• _WHAT TO DO_:
Can you reproduce, word for word, the stretch of the material from the line containing "The image size" through the end of the material? Leave the pictures out.

Excerpts from a dataset
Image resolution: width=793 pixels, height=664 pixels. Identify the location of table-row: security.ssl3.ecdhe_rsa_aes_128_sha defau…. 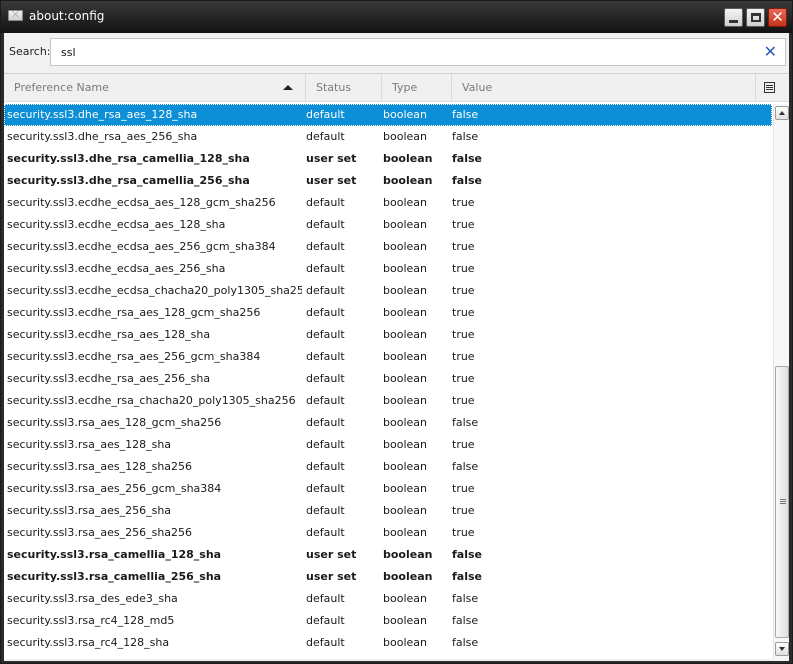
(388, 335).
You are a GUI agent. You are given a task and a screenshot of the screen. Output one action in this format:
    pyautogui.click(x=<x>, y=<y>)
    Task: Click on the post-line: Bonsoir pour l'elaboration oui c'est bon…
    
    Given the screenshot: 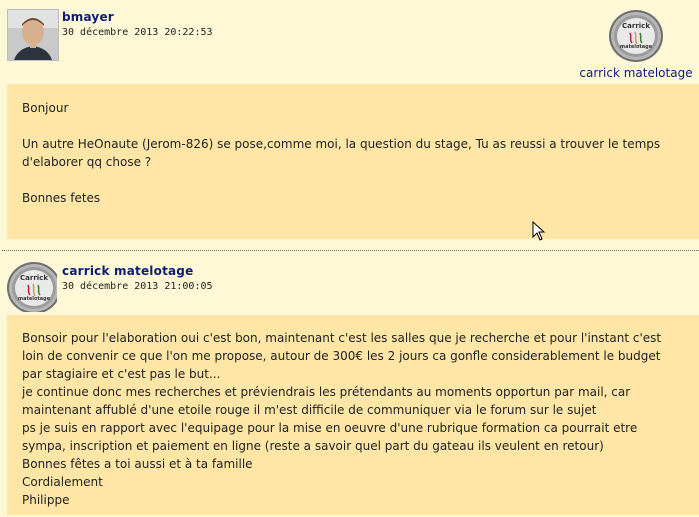 What is the action you would take?
    pyautogui.click(x=342, y=338)
    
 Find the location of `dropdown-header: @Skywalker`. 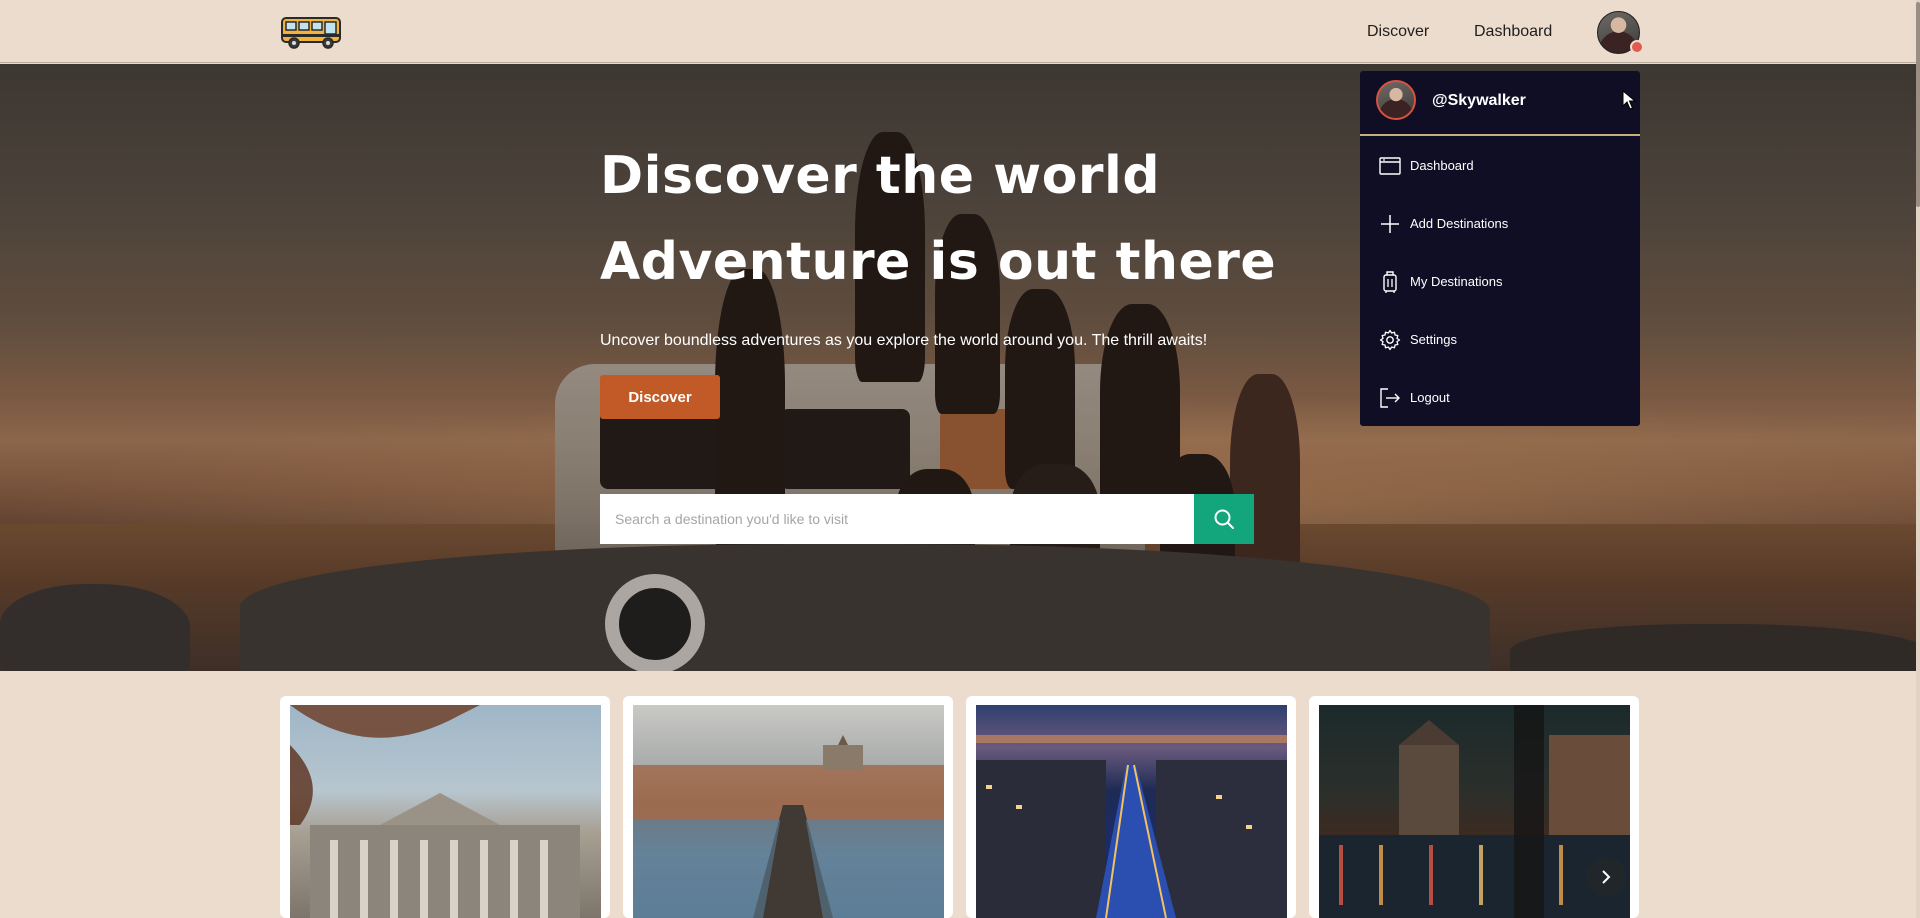

dropdown-header: @Skywalker is located at coordinates (1500, 104).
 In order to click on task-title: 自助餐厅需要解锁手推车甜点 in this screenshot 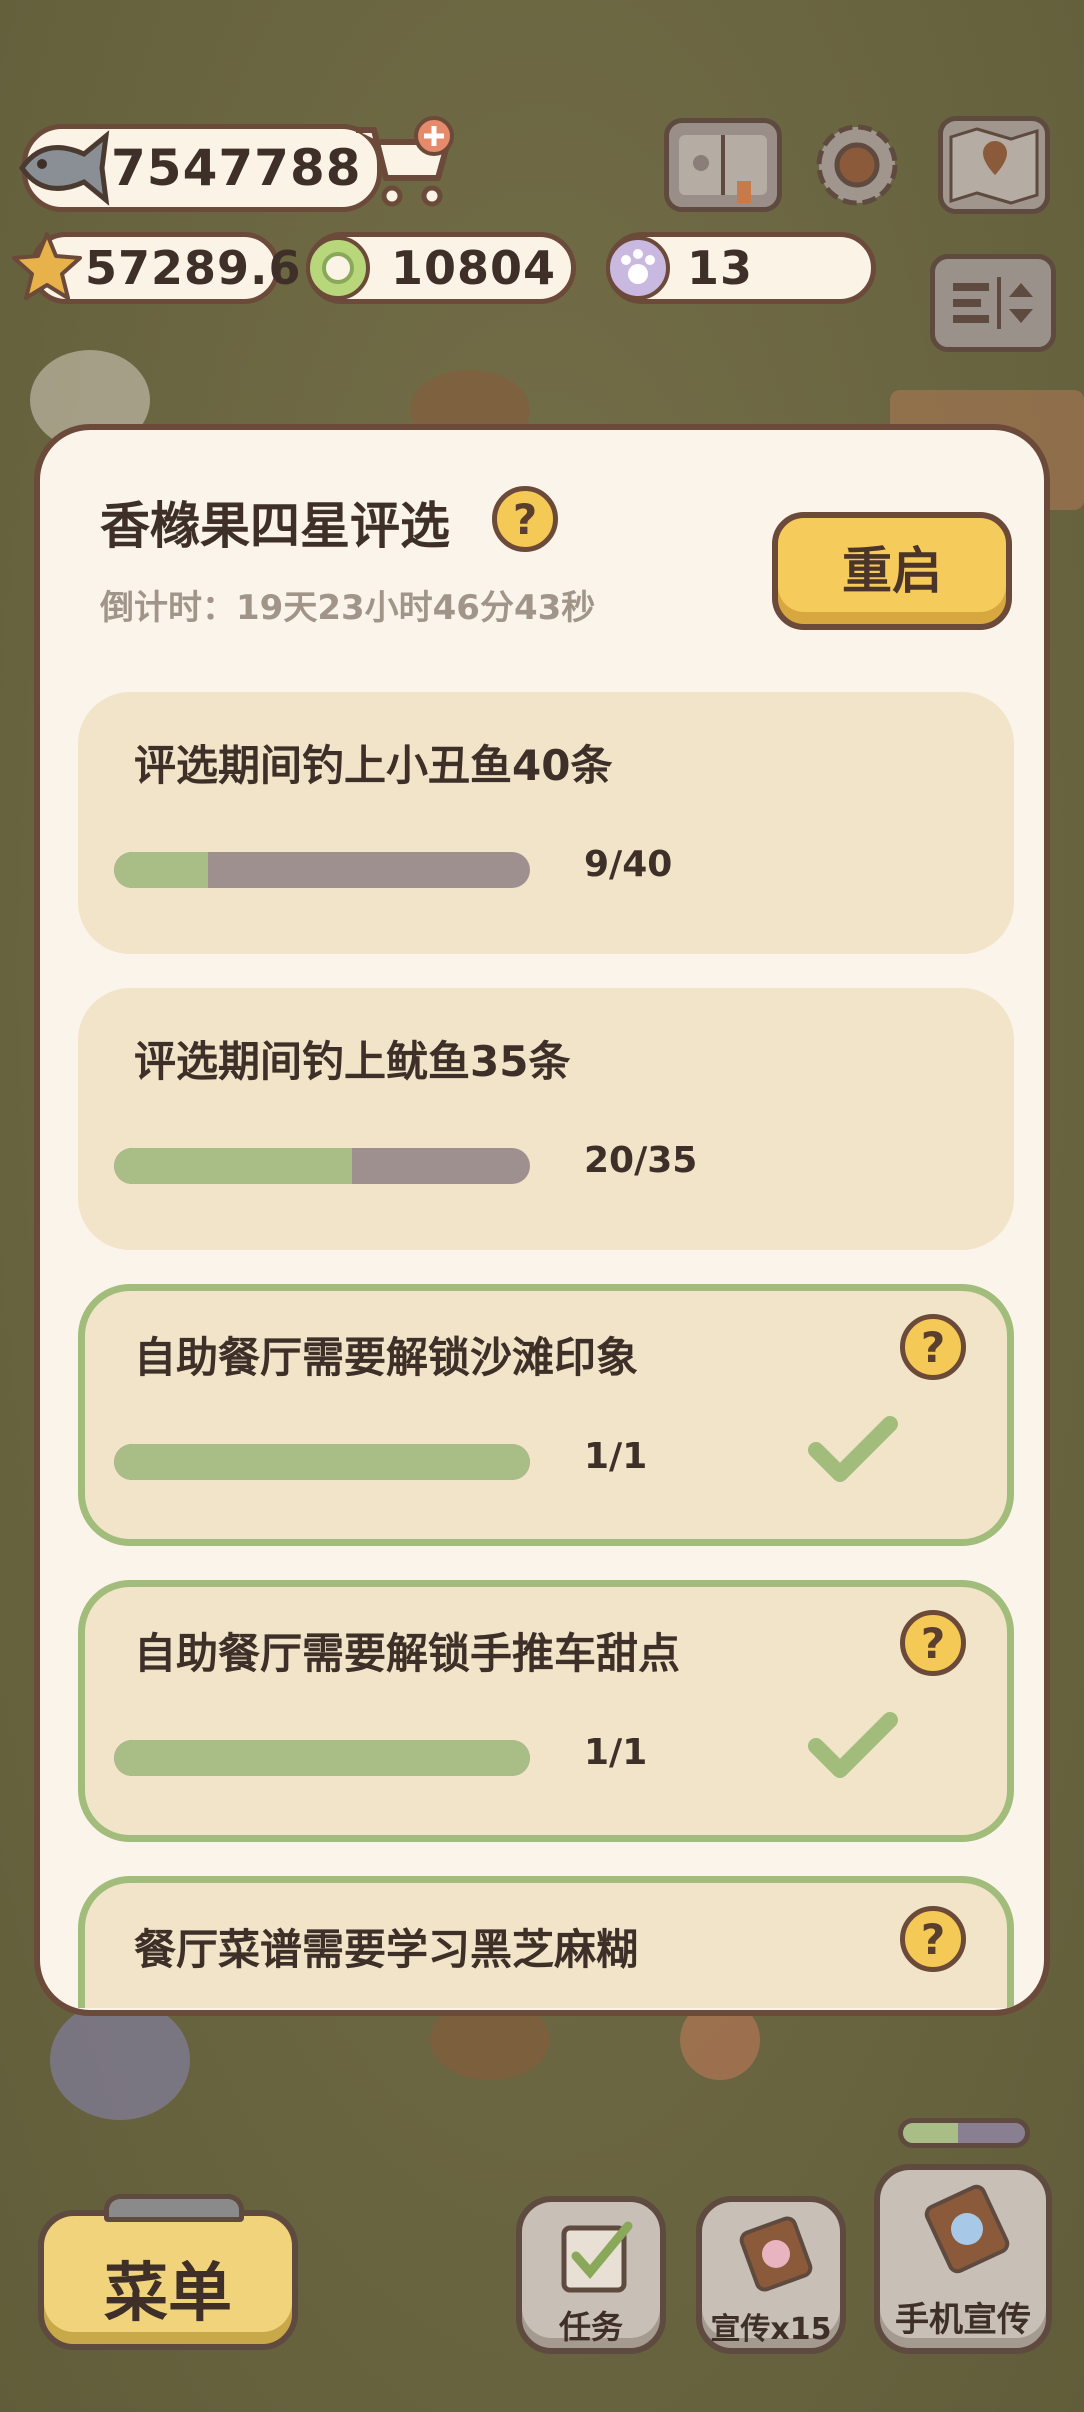, I will do `click(408, 1654)`.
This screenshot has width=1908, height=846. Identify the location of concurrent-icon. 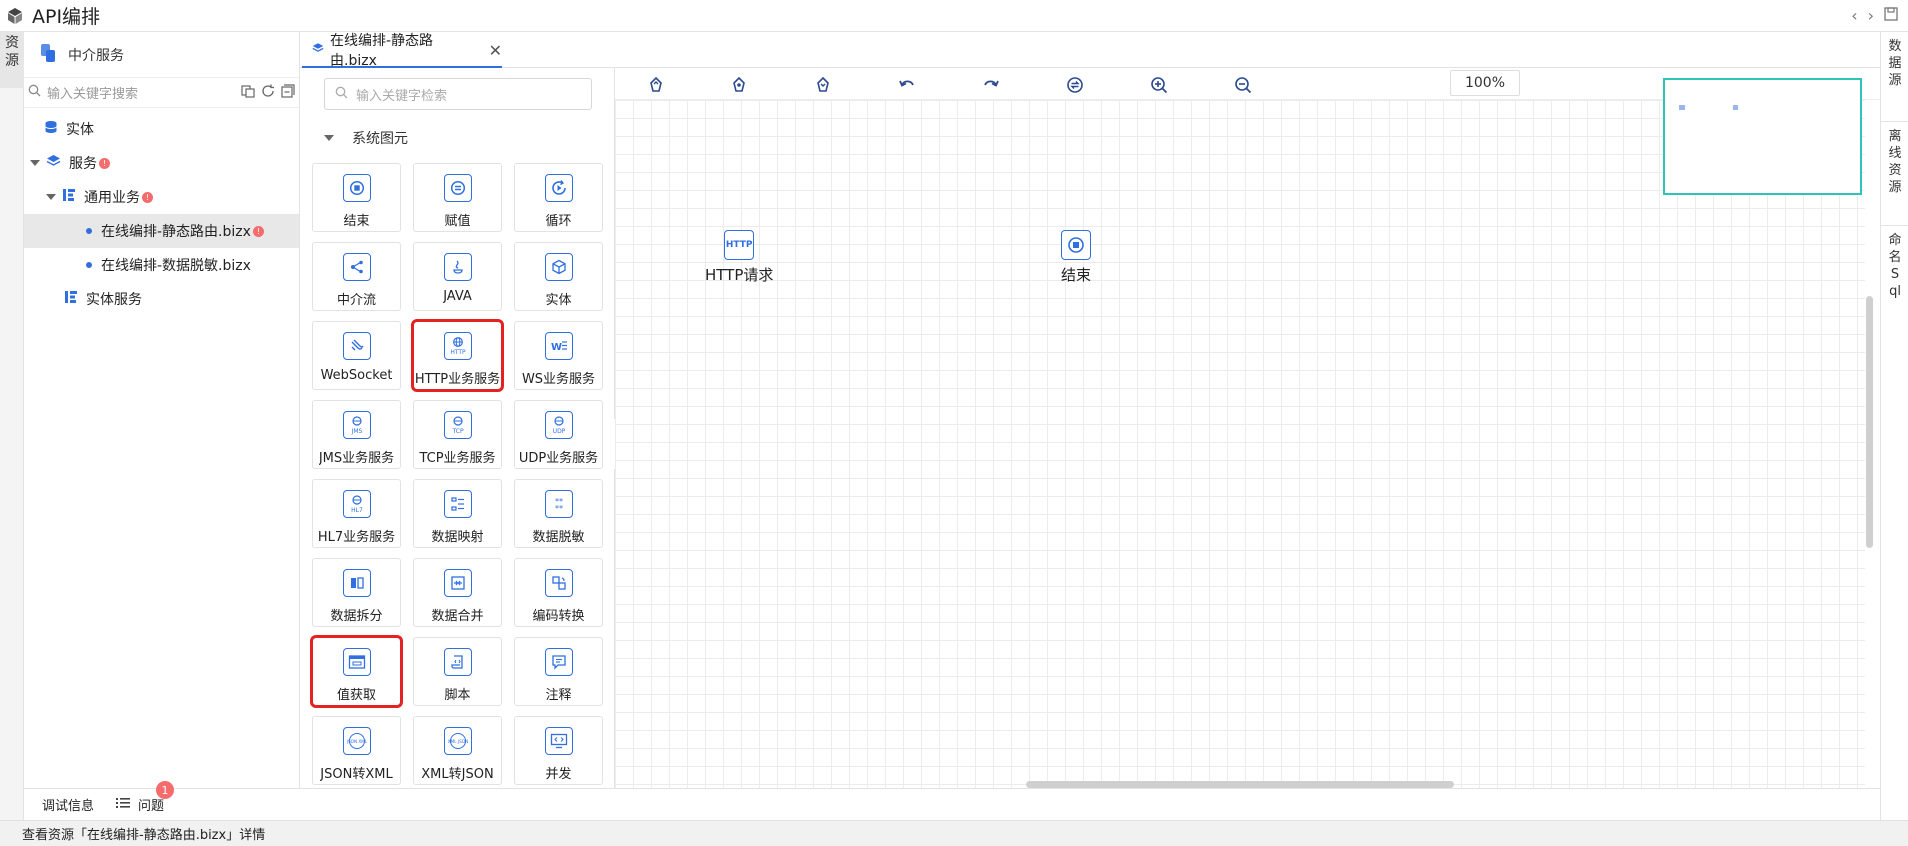
(558, 741).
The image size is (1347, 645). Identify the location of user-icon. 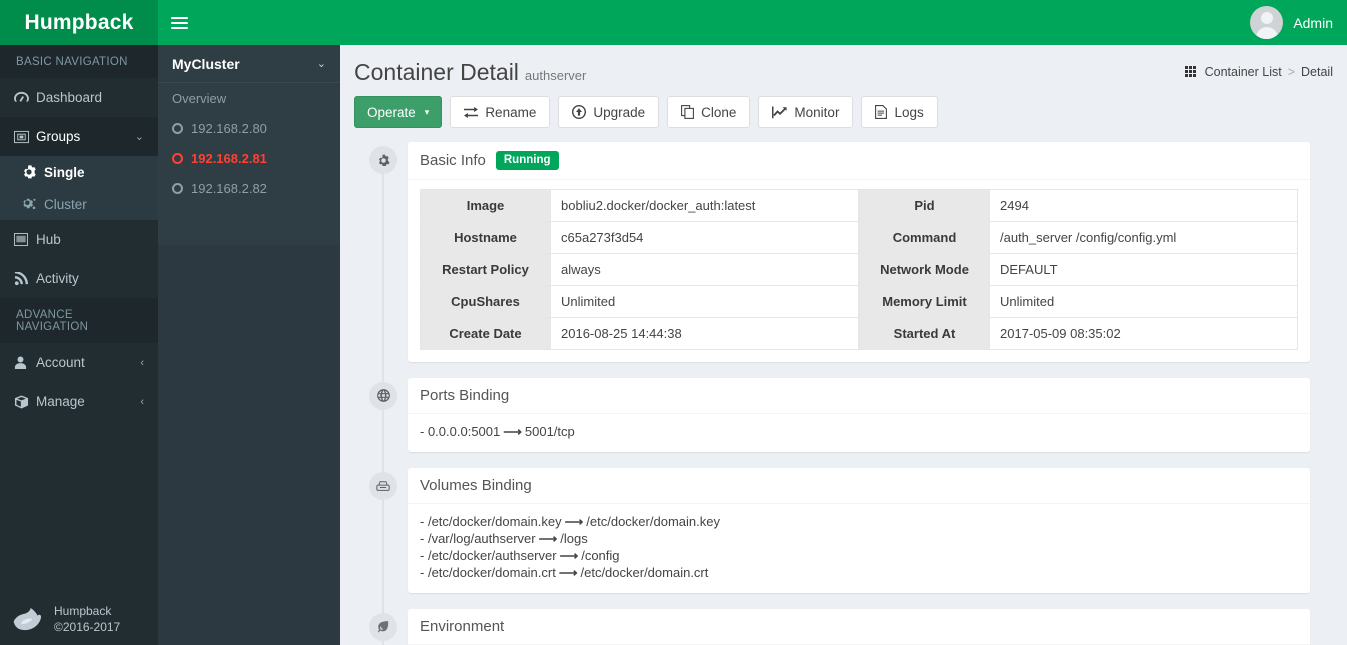
(25, 362).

• _ANSWER BOX_:
The image size is (1347, 645). Identify the location of user-icon. 
(25, 362).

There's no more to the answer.